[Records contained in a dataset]

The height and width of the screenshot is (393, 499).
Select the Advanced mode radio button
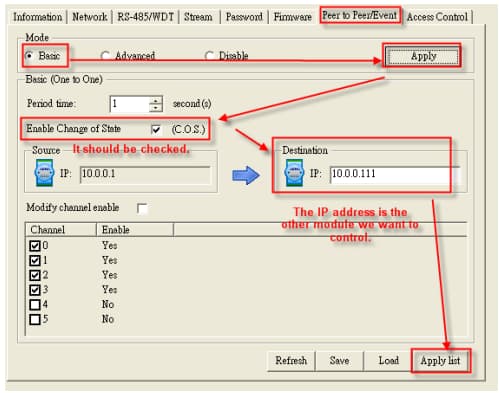pos(105,56)
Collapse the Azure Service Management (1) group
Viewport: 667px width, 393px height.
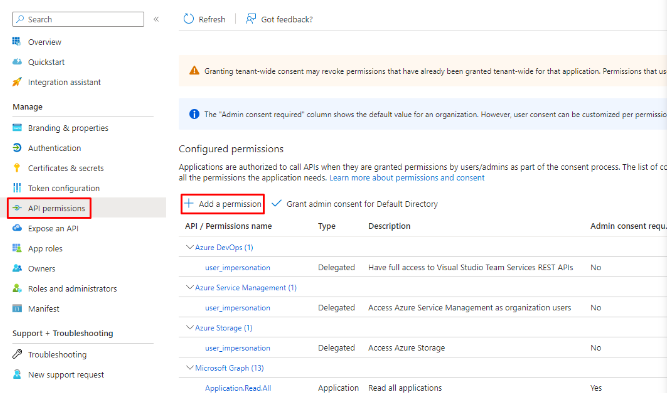pyautogui.click(x=190, y=287)
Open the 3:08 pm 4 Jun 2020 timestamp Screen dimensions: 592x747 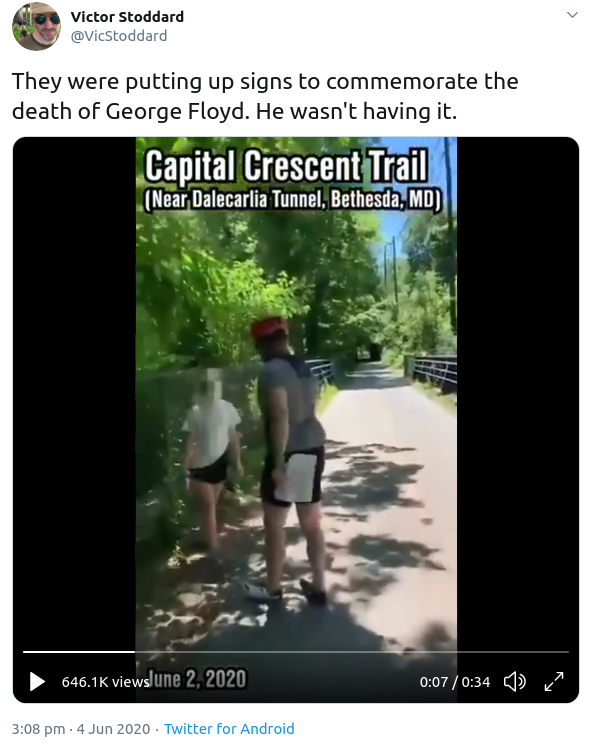[x=81, y=728]
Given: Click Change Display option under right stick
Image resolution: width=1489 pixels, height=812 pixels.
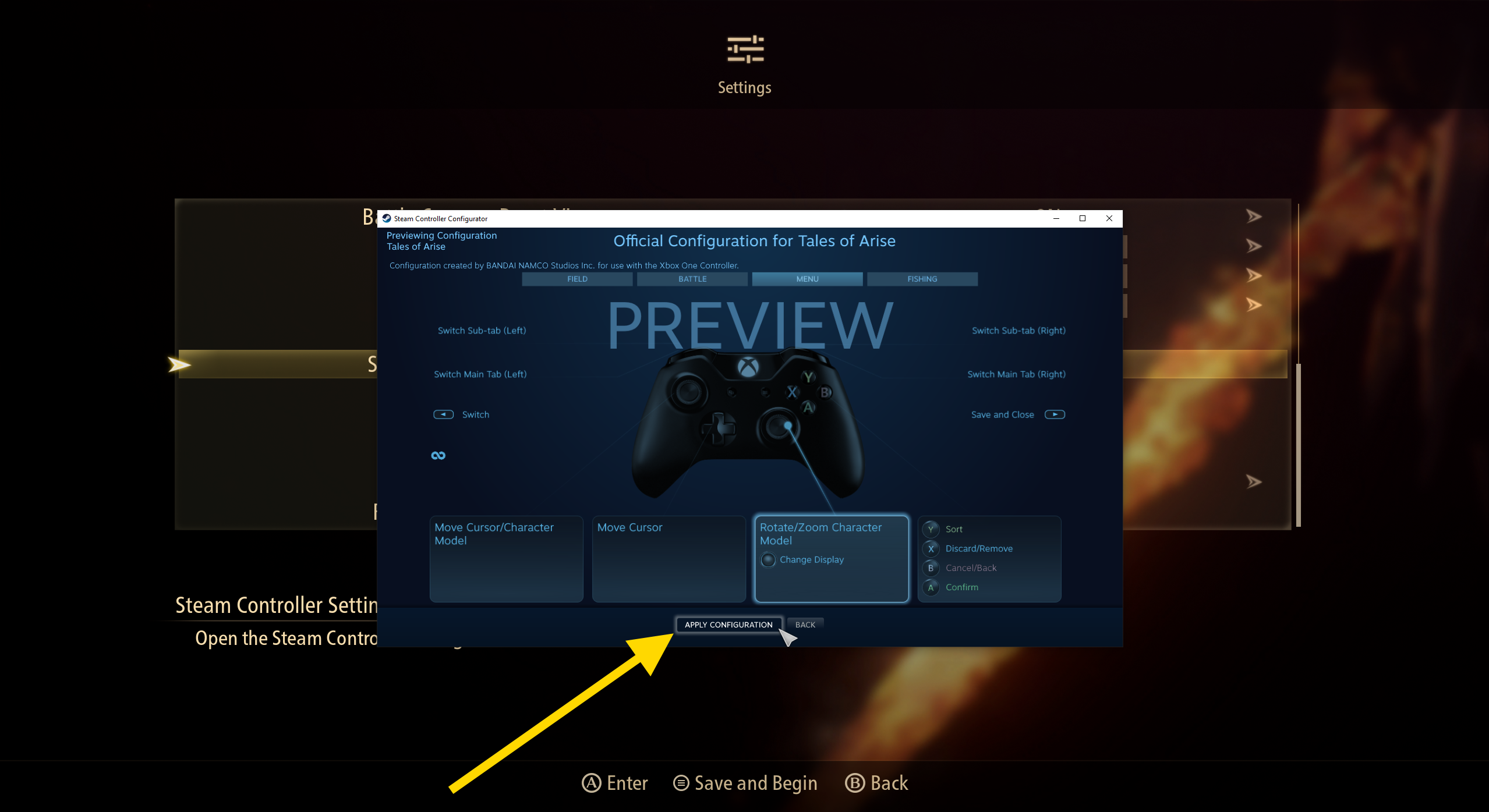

- **How to complete this task**: Repeat nothing but the lines from the one containing "Given: Click Change" through the end of the entries, exactly, and skip the pictures.

- **Answer area**:
Given: Click Change Display option under right stick
Image resolution: width=1489 pixels, height=812 pixels.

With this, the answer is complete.